[Task brief] Repeat the listing below line by line, exactly, leaving its pictures behind.

[Provided data]
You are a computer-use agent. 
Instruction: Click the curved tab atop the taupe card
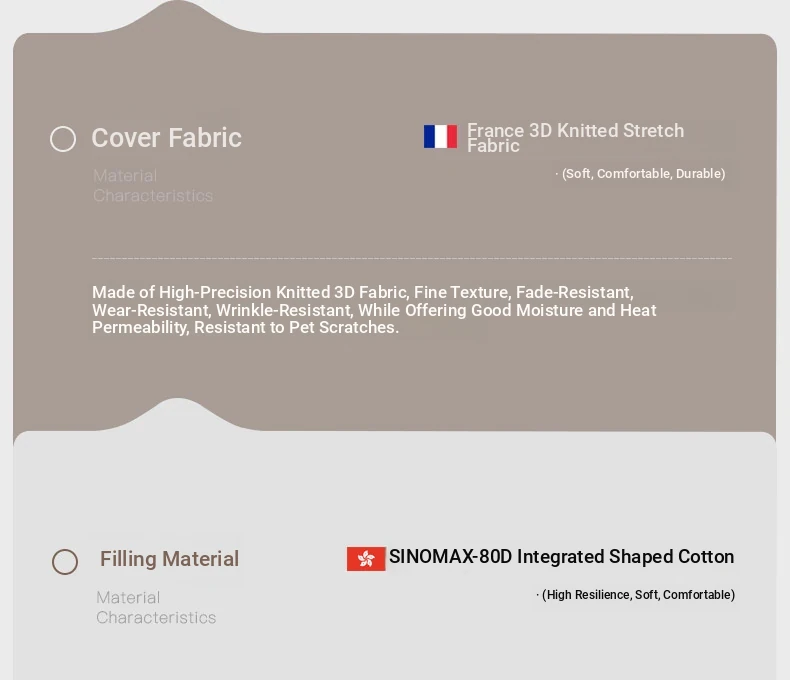[177, 17]
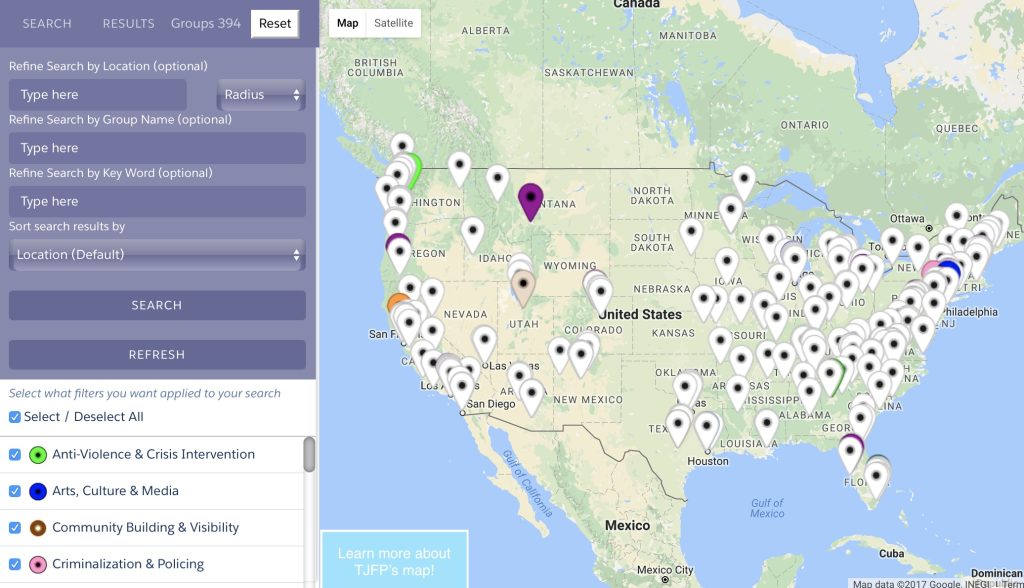Click the Reset button
The width and height of the screenshot is (1024, 588).
click(275, 24)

[Response below]
You are a computer-use agent. 
Instruction: Click the curved tab atop the taupe card
[177, 17]
Click the Reset button
The width and height of the screenshot is (1024, 588).
click(275, 24)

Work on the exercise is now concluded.